By Alister Bull
WASHINGTON (Reuters) - The United States on Saturday backed the Arab League's call for the U.N. Security Council to impose a no-fly zone over Libya, and Washington said it was preparing for "all contingencies."
"We welcome this important step by the Arab League, which strengthens the international pressure on Gaddafi and support for the Libyan people," the White House said in a statement.
The Arab League earlier on Saturday asked the council to impose the no-fly zone, giving a regional seal of approval that NATO has said is vital for any military action.
The U.S. statement stopped short of directly endorsing military intervention, maintaining the cautious approach Washington has taken to avoid appearing to lead the drive to oust Libyan ruler Muammar Gaddafi.

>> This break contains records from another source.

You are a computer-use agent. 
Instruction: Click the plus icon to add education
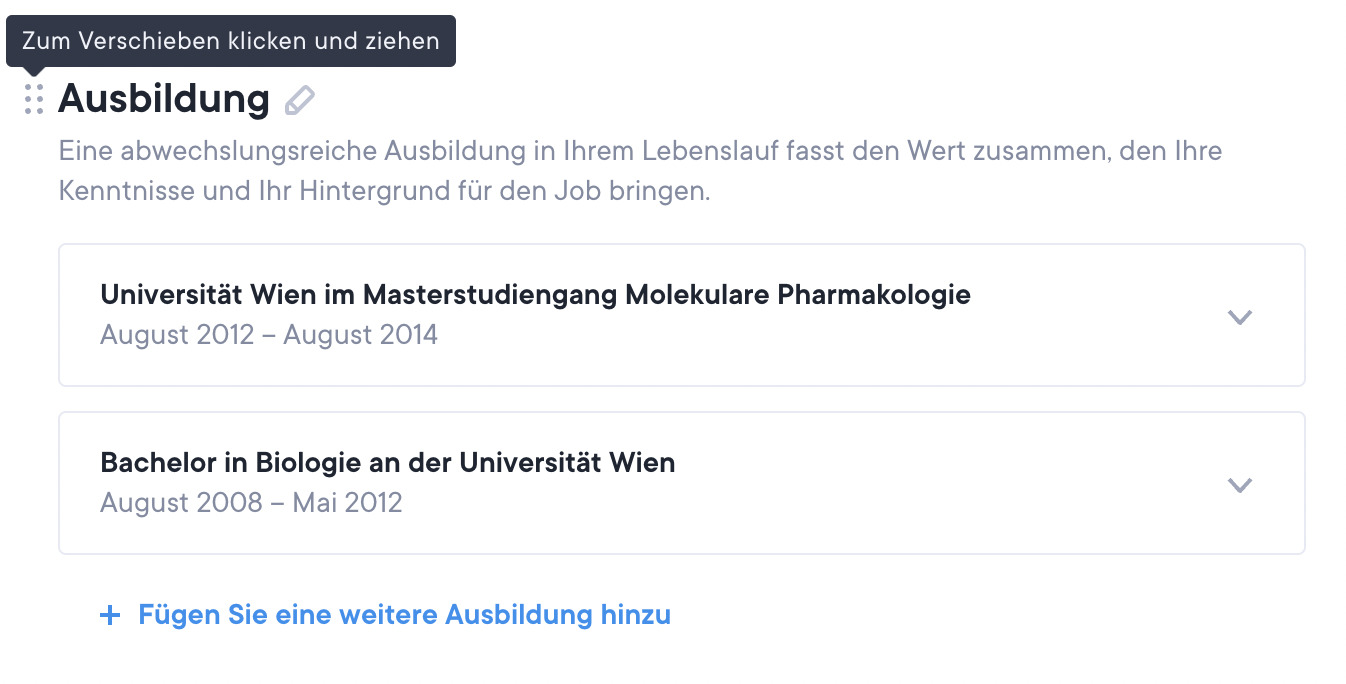[110, 615]
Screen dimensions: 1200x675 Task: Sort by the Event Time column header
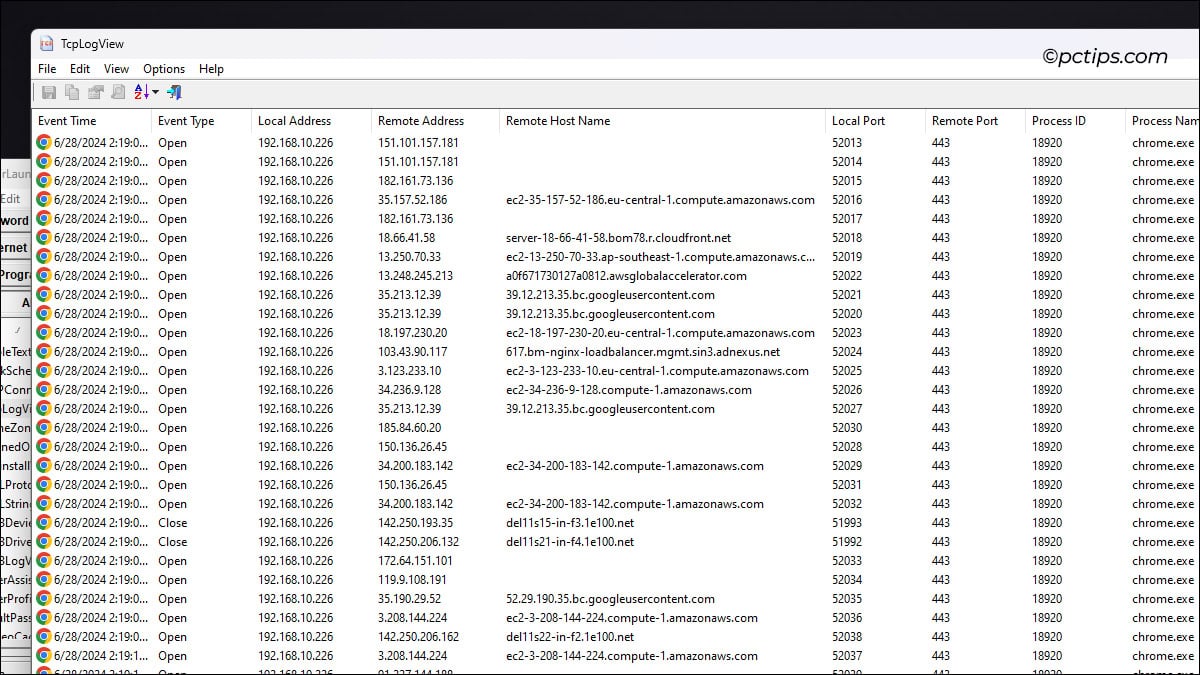pyautogui.click(x=66, y=121)
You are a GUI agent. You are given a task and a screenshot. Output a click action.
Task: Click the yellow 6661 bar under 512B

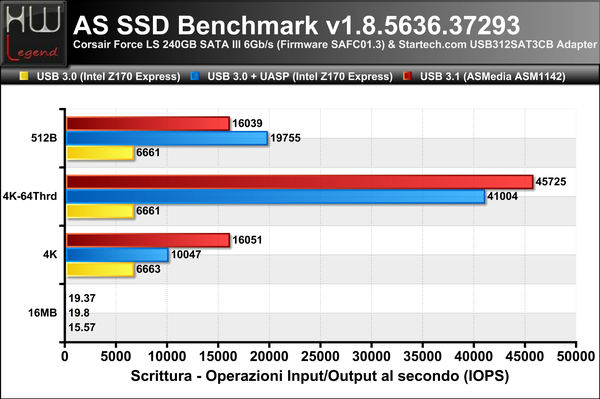point(100,153)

Critics of the policy accuse the Obama administration of foot-dragging as lives are being lost.
"The international community is unified in sending a clear message that the violence in Libya must stop, and that the Gaddafi regime must be held accountable," the White House said.
"The United States will continue to advance our efforts to pressure Gaddafi, to support the Libyan opposition, and to prepare for all contingencies, in close coordination with our international partners," it said.
NATO said on Thursday strong Arab support was one of the factors needed for action on a no-fly zone to police Libyan air space. It also said more planning was needed, together with a U.N. mandate.
The United States has said a no-fly zone remains an option to put pressure on Gaddafi, while emphasizing the need to carefully plan any intervention and weigh potential fallout.
Obama told a White House press conference on Friday the world community was "slowly tightening the noose" on an increasingly isolated Gaddafi, but made plain he would not lightly send U.S. troops into harms' way.
The United States, which would likely be expected to take a leading role in enforcing a no-fly zone, has significant military resources within striking distance of Libya.
But U.S. officials also have gone to considerable lengths to stress that it could be a costly exercise with uncertain results and unintended consequences.